Lawrence não perguntou por que eu tinha fugido e nem mesmo esboçara curiosidade. O segui durante todo o restante daquele dia. Andamos por praticamente toda a cidade e ainda fui obrigado a carregar seus equipamentos. Lawrence tinha comprado muitas coisas, desde dardos para besta, cordas, ganchos e até venenos. Eu não entendia muito o porquê daquilo tudo, presumi que seria algo utilizado em seu ofício de cavaleiro sagrado.
Ao fim do dia, paramos em frente às escadarias da catedral. O pôr do sol nos brindava com uma vista maravilhosa, com suas nuvens alaranjadas e sombras dançando entre os vitrais coloridos da catedral. Aquela era uma cena na qual eu não parava para observar há muito tempo. Eu nem mesmo me lembrava do quão lindo era o findar do dia.
— Parece que conseguimos achar tudo do que eu precisava — suspirou Lawrence com um ar alegre, tirando seu chapéu feioso que tinha comprado mais cedo para coçar sua cabeça.
— Fico feliz em te ajudar, Sir Lawrence — falei com certa indiferença, mais preocupado em voltar para a catedral e provavelmente nunca mais sair de lá do que em agradá-lo.
— Ah, por favor, pode me chamar apenas de Law — sorriu Lawrence, enquanto colocava seus novos equipamentos em uma carroça alugada. — Garoto, posso lhe fazer uma pergunta? — indagou Lawrence, se virando para mim. Eu apenas acenei com a cabeça, em sinal de concordância. — Por que insiste em ficar nesse lugar?
— Eu... sirvo ao Deus da luz e ao padre Frey, ficarei aqui enquanto eu for útil. — Desviei meu olhar ao responder.
— Você não acredita em nosso Deus — afirmou Law. — Então me responda com sinceridade, Jack. — Ele me olhou bem nos olhos e perguntou novamente: — Por quê ficar nesse lugar?
— E para onde eu iria? — respondi, aumentando o tom de voz, já nervoso por suas perguntas invasivas. — Não há nada para mim aqui fora.
— E acha que dentro desses vitrais coloridos e batinas haverá algo para você?

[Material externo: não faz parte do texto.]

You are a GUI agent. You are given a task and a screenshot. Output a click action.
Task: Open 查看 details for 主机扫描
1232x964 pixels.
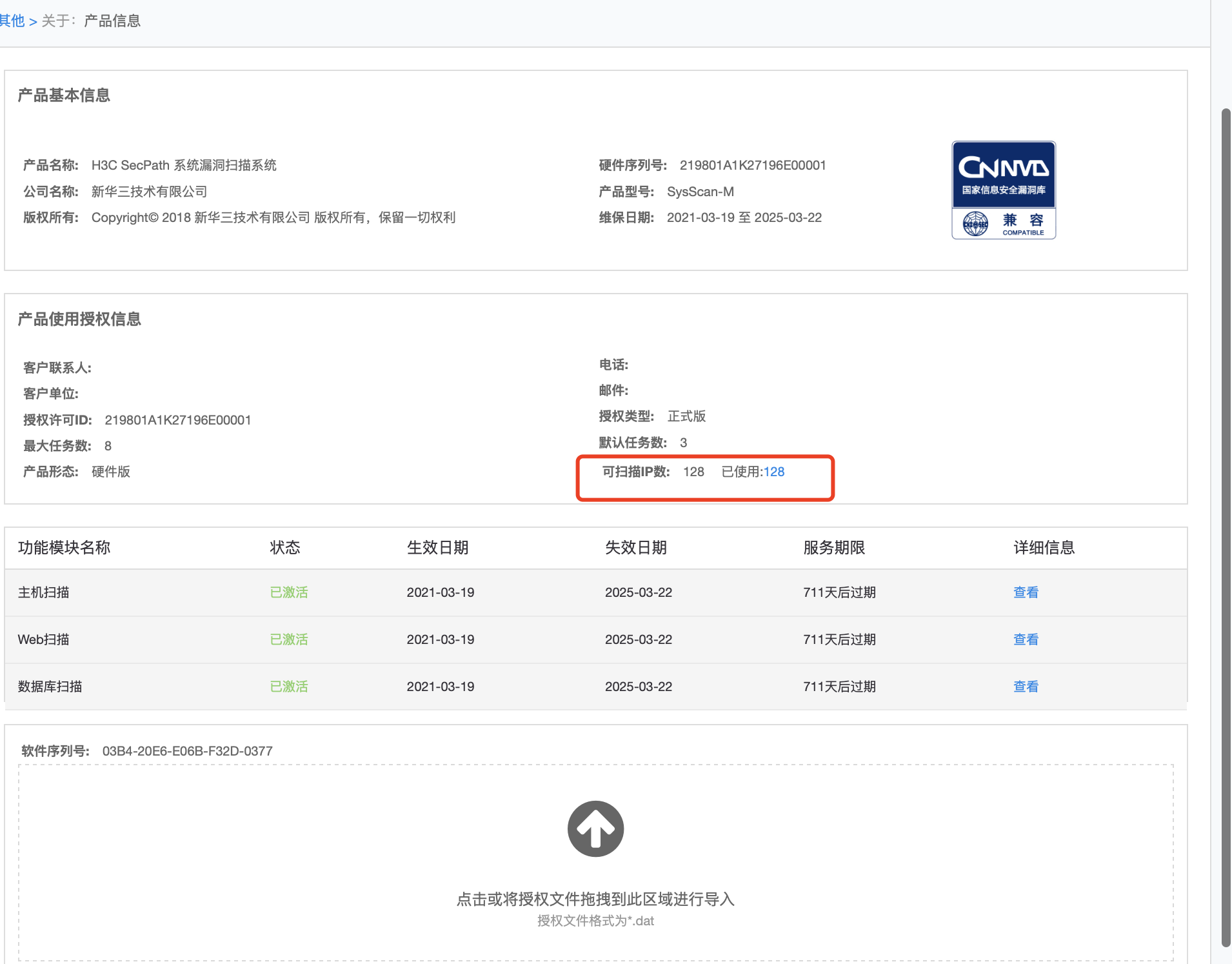1025,592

— E o que você sabe sobre minha vida? Você não deve ter passado nem metade do horror que passei, não sabe o que é sofrer, deve ter tido uma vida perfeita como cavaleiro, vivendo do bom e do melhor! — As palavras saiam chutadas de minha boca. Eu estava vermelho de raiva. Era como se toda a minha raiva suprimida, depois de tanto tempo, extravasasse de uma só vez.
— Talvez você tenha razão — concordou Law, abaixando a aba de seu chapéu, tapando seu rosto com a sombra. — Eu não sei o que você passou em sua vida e nem o que seria melhor para você. Mas eu sei quando alguém está agindo covardemente, se escondendo em sua própria sombra. — Tentei falar, mas ele me cortou e continuou falando: — Se quiser continuar vivendo covardemente, entre por aquela porta, volte para sua vidinha pacata e viva de seu jeito medíocre até o fim de sua vida. Mas saiba que nunca encontrará as respostas que procura naqueles livros. — Ao terminar de falar, subiu na carroça e deu sinal para que o condutor seguisse. Eu fiquei parado remoendo suas palavras enquanto via a carroça se afastar.
— Se mudar de ideia... — gritou Lawrence, já longe. — Me encontre hoje à noite em frente ao cemitério de Yarram.
Fiquei sentado em frente à catedral durante o restante daquele pôr do sol, absorto em pensamentos e me perguntando se no fim das contas eu não passava de um tolo, ou pior ainda, um covarde.